▶ Dataset excerpts:

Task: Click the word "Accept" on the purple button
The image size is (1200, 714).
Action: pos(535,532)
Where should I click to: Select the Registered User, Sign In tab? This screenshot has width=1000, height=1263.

---

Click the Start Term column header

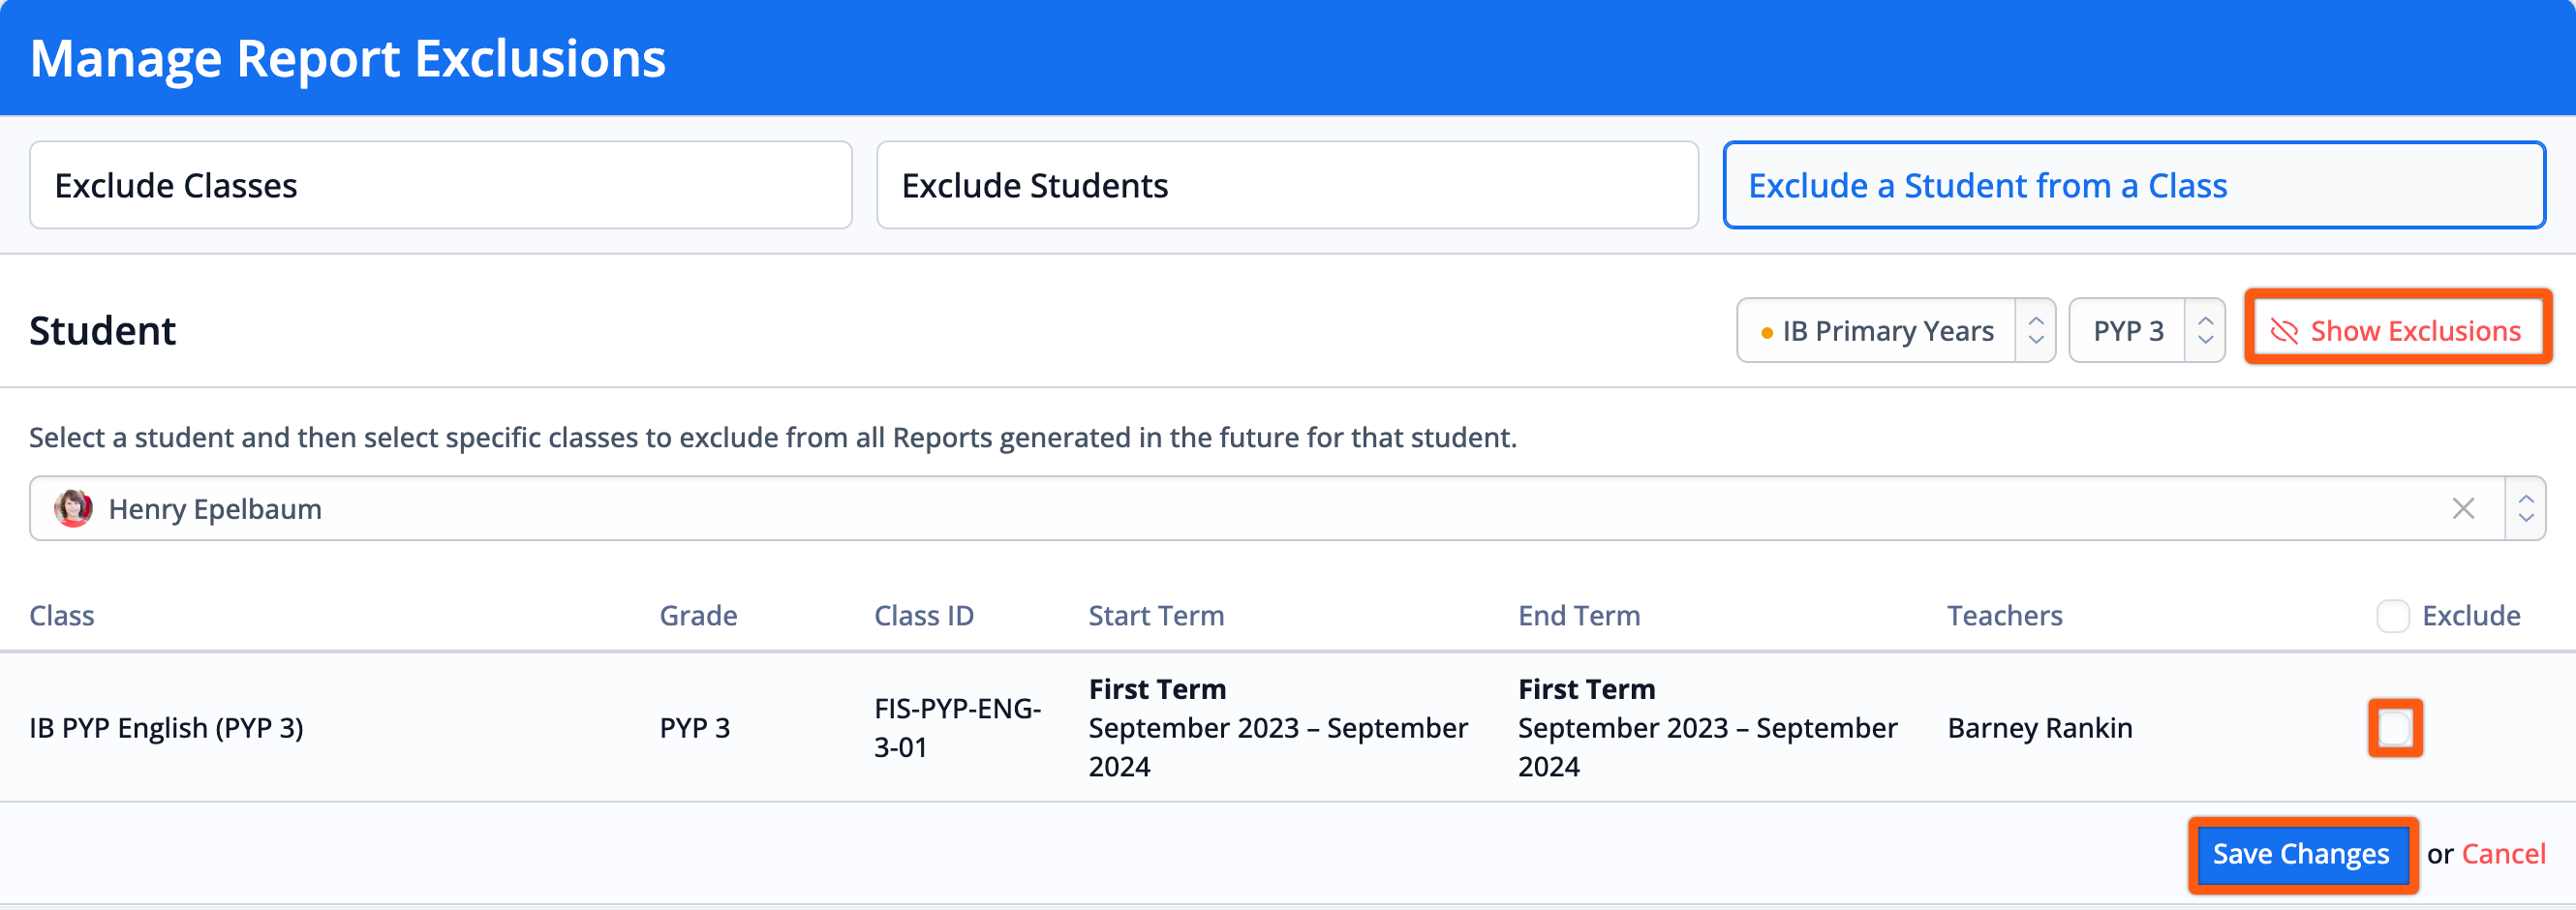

==

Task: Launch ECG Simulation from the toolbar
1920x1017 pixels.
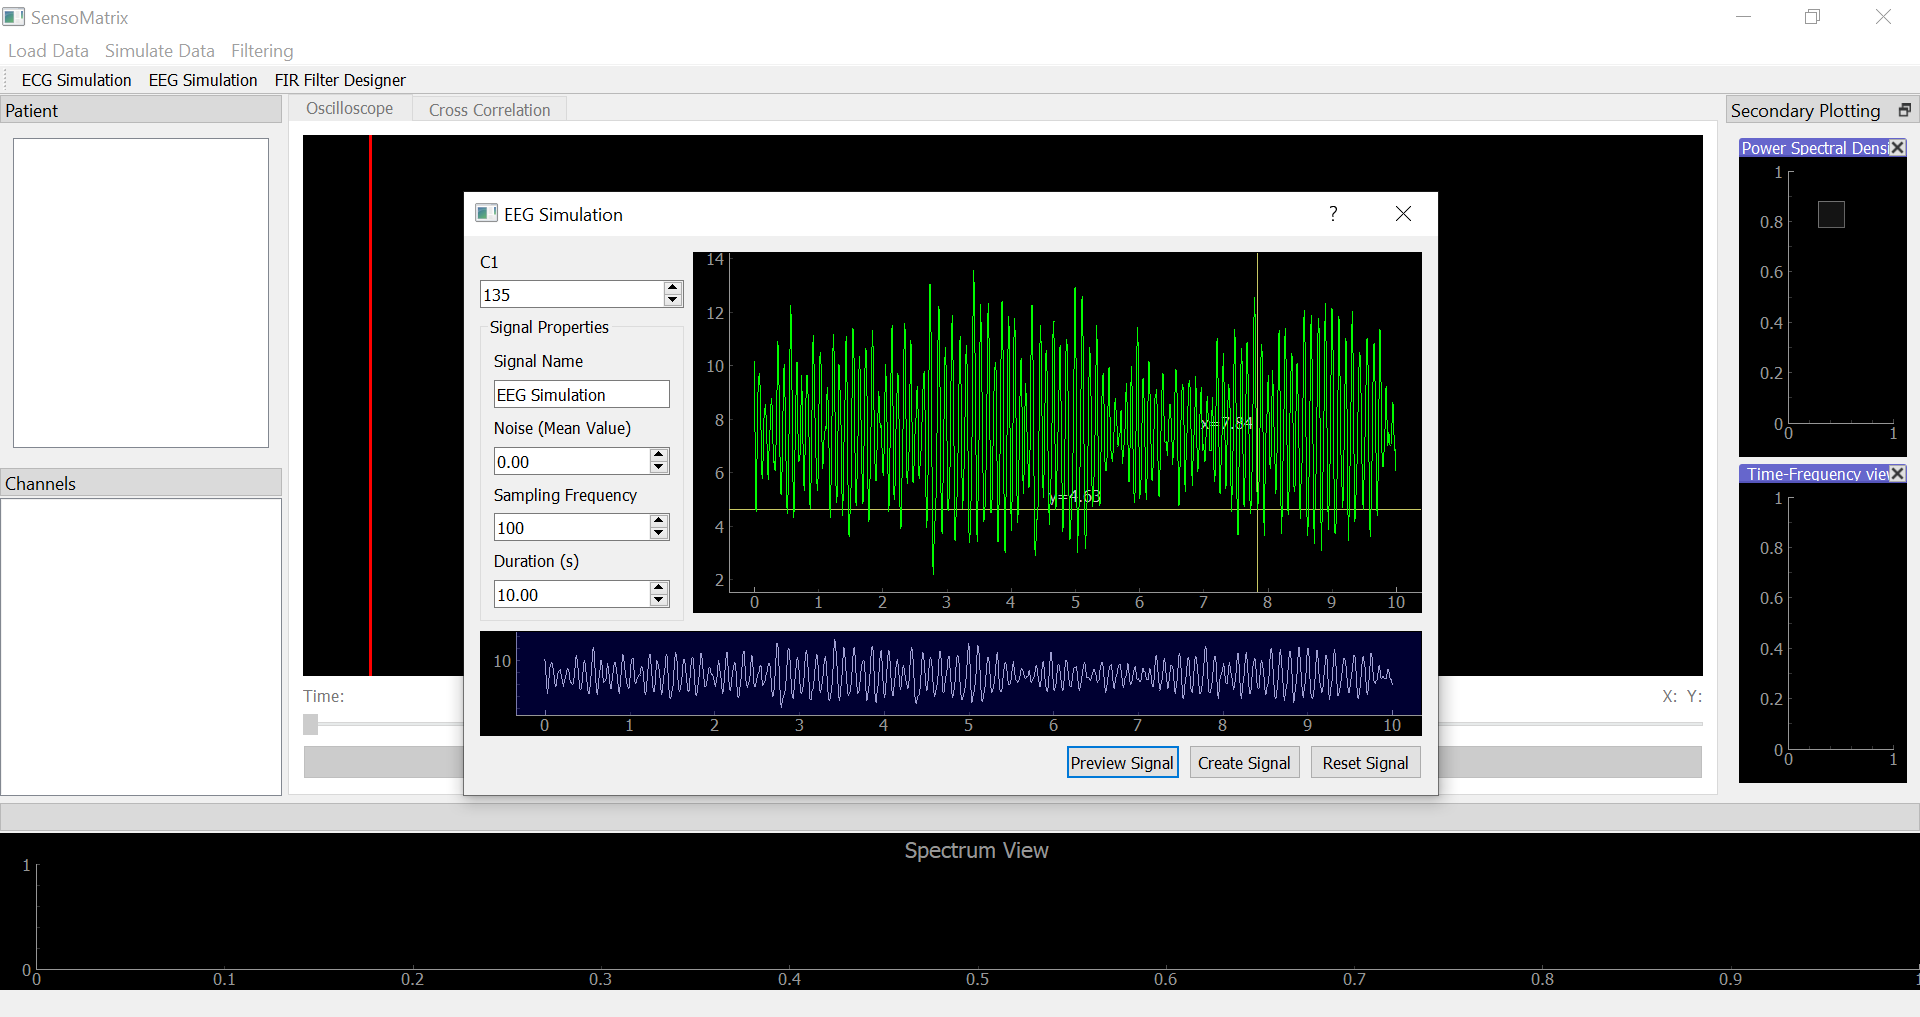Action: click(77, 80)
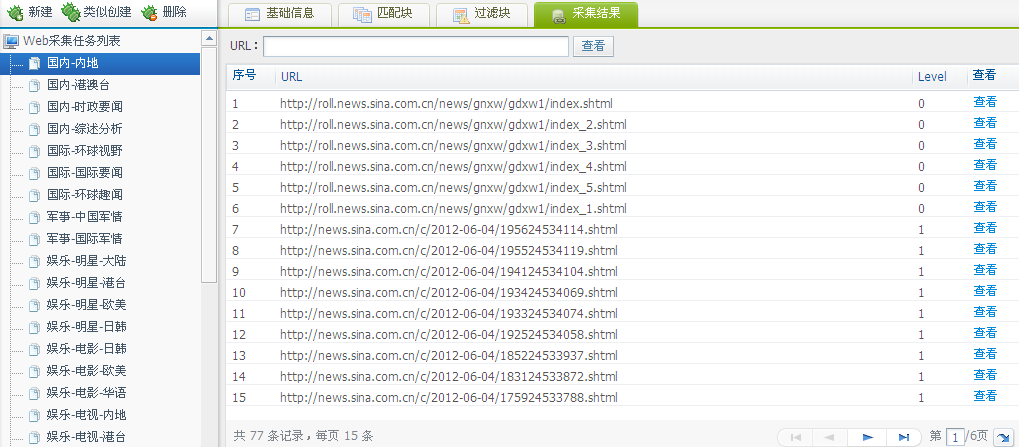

▶ What to produce:
Since only part of the listing is wanted, copy exactly the lines from the one holding "Task: Click the" to the one holding "Where should I", both included.

▶ Exercise answer:
Task: Click the word "Accept" on the purple button
The image size is (1200, 714).
Action: pos(535,532)
Where should I click to: Select the Registered User, Sign In tab? This screenshot has width=1000, height=1263.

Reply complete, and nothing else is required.